# Moving to New Mexico



## HuntingCrazy (Sep 8, 2007)

So I'm moving to New Mexico, Las Cruces to be exact. 
Anyone know anything about the hunting and fishing down there? I've gone over their DWR's website and Big-Game proclamations. They look 10 times more confusing than any proclamation I've ever seen.
Anyway if anyone can give me some pointers as to some outdoor activities, let me know!


----------



## Treehugnhuntr (Sep 7, 2007)

Oryx on the white sands, Ibex, Gila elk, antelope and decent muley hunting. Plenty to do within a few hours of Las Cruces. I'm not sure about the fishing, but I would imagine There are few bass ponds around.


----------



## The Naturalist (Oct 13, 2007)

HuntingCrazy said:


> So I'm moving to New Mexico, Las Cruces to be exact.
> Anyone know anything about the hunting and fishing down there?


I spent 6 months in Las Cruces as an LDS Missionary so I didn't actually do any hunting or fishing, but since I love hunting and fishing, I noticed places I thought may be good. For big game similar to Utah (Mule Deer, Elk, etc.) Northwest of Las Cruces are the mountains above Silver City, beautiful country! To the east of Alamagordo are the Ruidoso mountains, again, very beautiful, but not sure of the public access. 
There are also some exotics brought in for the lowland desert areas that TREE mentioned, plus Javelina around the Deming area. There are tons of quail (make sure Dick Cheney is not hunting in the area :lol: ) and dove. 
For fishing there is Elephant Butte Dam and reservoir. I'm not sure about the Rio Grande. There are so many demands on the water from it that its flow is severely limited. However, you may find some spots that would be nice.
White Sands National Monument is a must see (just not in July). There are lots of places to explore the deserts of southern New Mexico. The people are very friendly, I loved the time I was there, so ENJOY!!
Just curious as to what takes you to Las Cruces?


----------



## Huge29 (Sep 17, 2007)

One of the BLM guys in Price is from Las Cruces and is a hard core outdoorsmand and good friend, PM me if interested.


----------



## bwhntr (Sep 12, 2007)

Treehugnhuntr said:


> Oryx on the white sands, Ibex, Gila elk, antelope and decent muley hunting. Plenty to do within a few hours of Las Cruces. I'm not sure about the fishing, but I would imagine There are few bass ponds around.


On my list to hunt is the Oryx in New Mexico. I hear it is a easy hunt, but man they are neat looking animals!


----------



## HuntingCrazy (Sep 8, 2007)

> Just curious as to what takes you to Las Cruces?


I'm heading back to school. Going to pursue a Ph.D. in Business.

Thanks for the insights. Have you guys tried reading their big-game proclamations. It looks as though you have to know the exact spot you're going to hunt before you apply.
Crazy! I'll have to stick with small game this first year since the draws are over.


----------



## OKEE (Jan 3, 2008)

HuntingCrazy said:


> > Just curious as to what takes you to Las Cruces?
> 
> 
> I'm heading back to school. Going to pursue a Ph.D. in Business.
> ...


U of C ? I'll be at the Aggie stadium in august to watch my son play a preseason football game. Lookin forward going and checking out white sands ,ruidoso, carlsbad caverns when down there.


----------



## Riverrat77 (Sep 7, 2007)

My dad was a park ranger in the Caverns... I've been there a ton of times over the summers and fall growing up since I have family in Carlsbad. Muley hunting is good (my uncle and two cousins usually fill tags every year), as is Antelope hunting down in the south. Tons of rabbits!!! :lol: I have a friend with Badlands that has hunted elk in the northern mountains and my cousin Brian killed a really big 7X7 in the Northwest corner I believe. When I moved from the state job, I lost all my pictures of his animals or I'd post it up for you. My cousins have also taken some nice sheep off the mountains south of Carlsbad... between there and El Paso.


----------



## #1DEER 1-I (Sep 10, 2007)

Still check in often HuntingCrazy


----------

*WRITTEN TASKS:*
1 – In the thread about moving to New Mexico, list every animal that Treehugnhuntr names as a hunting option in the first reply.
2 – Reproduce the thread about moving to New Mexico word for word, from "Thanks for the" to "draws are over.".

*DATA SHOWN:*

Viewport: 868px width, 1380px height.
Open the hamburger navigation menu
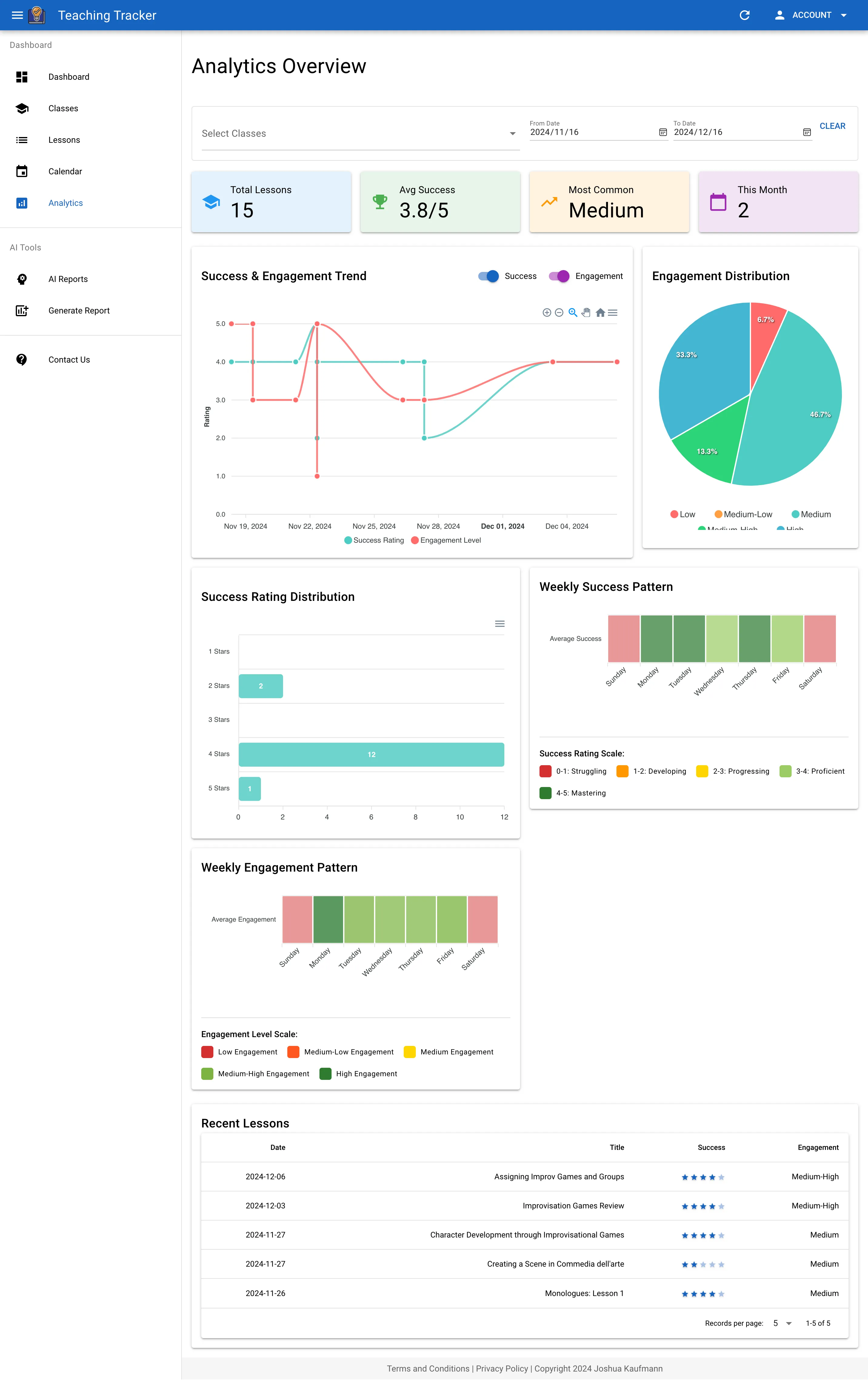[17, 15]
...
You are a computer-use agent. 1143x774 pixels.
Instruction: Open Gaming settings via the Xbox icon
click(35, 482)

*OUTPUTS BY TASK:*
1 – Oryx, Ibex, Gila elk, antelope, muley

2 –
Thanks for the insights. Have you guys tried reading their big-game proclamations. It looks as though you have to know the exact spot you're going to hunt before you apply.
Crazy! I'll have to stick with small game this first year since the draws are over.